WRITTEN TASKS ::
#1 From the patch review thread below, list each operand compared in the if condition quoted under point (4).
#2 According to the patch review thread below, what did the debug version of the patch (0004) remove?
#3 Carry the patch review thread below onward from the point where it stops.

SOURCE ::
------

On Tuesday, October 13, 2020 10:09 AM, Tsunakawa-san wrote:
> Why do you do this way? I think the previous patch was more correct (while
> agreeing with Horiguchi-san in that nTotalBlocks may be unnecessary. What
> you want to do is "if the size of any fork could be inaccurate, do the traditional
> full buffer scan without performing any optimization for any fork," right? But
> the above code performs optimization for forks until it finds a fork with
> inaccurate size.
>
> (2)
> + * Get the total number of cached blocks and to-be-invalidated
> blocks
> + * of the relation. The cached value returned by smgrnblocks could
> be
> + * smaller than the actual number of existing buffers of the file.
>
> As you changed the meaning of the smgrnblocks() argument from cached to
> accurate, and you nolonger calculate the total blocks, the comment should
> reflect them.
>
>
> (3)
> In smgrnblocks(), accurate is not set to false when mdnblocks() is called.
> The caller doesn't initialize the value either, so it can see garbage value.
>
>
> (4)
> + if (nForkBlocks[i] != InvalidBlockNumber &&
> + nBlocksToInvalidate <
> BUF_DROP_FULL_SCAN_THRESHOLD)
> + {
> ...
> + }
> + else
> + break;
> + }
>
> In cases like this, it's better to reverse the if and else. Thus, you can reduce
> the nest depth.
Thank you for the review!
1. I have revised the patch addressing your comments/feedback. Attached are the latest set of patches.
2. Non-recovery Performance
I also included a debug version of the patch (0004) where I removed the recovery-related checks
to measure non-recovery performance.
However, I still can't seem to find the cause of why the non-recovery performance
does not change when compared to master. (1 min 15 s for the given test case below)

------

STORED DATA ::

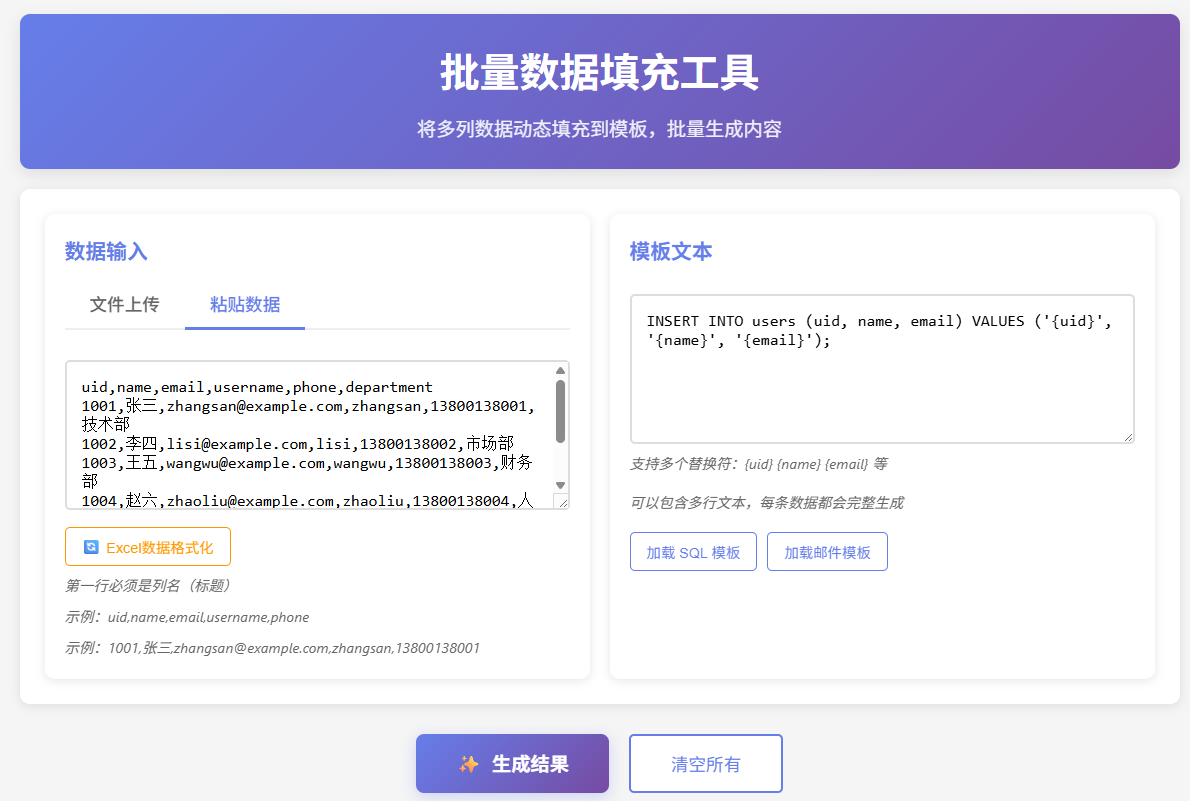Select the 粘贴数据 tab
1190x801 pixels.
(244, 305)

------

ANSWERS BELOW ::
#1 nForkBlocks[i], InvalidBlockNumber, nBlocksToInvalidate, BUF_DROP_FULL_SCAN_THRESHOLD

#2 It removed the recovery-related checks.

#3
> - if (InRecovery && reln->smgr_cached_nblocks[forknum] != InvalidBlockNumber)
> + if (reln->smgr_cached_nblocks[forknum] != InvalidBlockNumber)
Here's how I measured it:
0. postgresql.conf setting
shared_buffers = 100GB
autovacuum = off
full_page_writes = off
checkpoint_timeout = 30min
max_locks_per_transaction = 100
wal_log_hints = on
wal_keep_size = 100
max_wal_size = 20GB
1. createdb test
2. Create tables: SELECT create_tables(1000);
create or replace function create_tables(numtabs int)
returns void as $$
declare query_string text;
begin
for i in 1..numtabs loop
query_string := 'create table tab_' || i::text || ' (a int);';
execute query_string;
end loop;
end;
$$ language plpgsql;
3 Insert rows to tables (3.5 GB db): SELECT insert_tables(1000);
create or replace function insert_tables(numtabs int)
returns void as $$
declare query_string text;
begin
for i in 1..numtabs loop
query_string := 'insert into tab_' || i::text || ' SELECT generate_series(1, 100000);' ;
execute query_string;
end loop;
end;
$$ language plpgsql;
4. DELETE FROM tables: SELECT delfrom_tables(1000);
create or replace function delfrom_tables(numtabs int)
returns void as $$
declare query_string text;
begin
for i in 1..numtabs loop
query_string := 'delete from tab_' || i::text;
execute query_string;
end loop;
end;
$$ language plpgsql;
5. Measure VACUUM timing
\timing
VACUUM;
Using the debug version of the patch, I have confirmed that it enters the optimization path
when it meets the conditions. Here are some printed logs from 018_wal_optimize_node_replica.log:
> make world -j4 -s && make -C src/test/recovery/ check PROVE_TESTS=t/018_wal_optimize.pl
WARNING: current fork 0, nForkBlocks[i] 1, accurate: 1
CONTEXT: WAL redo at 0/162B4E0 for Storage/TRUNCATE: base/13751/24577 to 0 blocks flags 7
WARNING: Optimization Loop.
buf_id = 41. nforks = 1. current fork = 0. forkNum: 0 == tag's forkNum: 0. curBlock: 0 < nForkBlocks[i] = 1. tag
blockNum:0 >= firstDelBlock[i]: 0. nBlocksToInvalidate = 1 < threshold = 32.
--
3. Recovery Performance (hot standby, failover)
OTOH, when executing recovery performance (using 0003 patch), the results were great.
| s_b | master | patched | %reg |
|-------|--------|---------|--------|
| 128MB | 3.043 | 2.977 | -2.22% |
| 1GB | 3.417 | 3.41 | -0.21% |
| 20GB | 20.597 | 2.409 | -755% |
| 100GB | 66.862 | 2.409 | -2676% |
To execute this on a hot standby setup (after inserting rows to tables)
1. [Standby] Pause WAL replay
SELECT pg_wal_replay_pause();
2. [Master] Measure VACUUM timing. Then stop server.
\timing
VACUUM;
\q
pg_ctl stop -mi -w
3. [Standby] Use the attached script to promote standby and measure the performance.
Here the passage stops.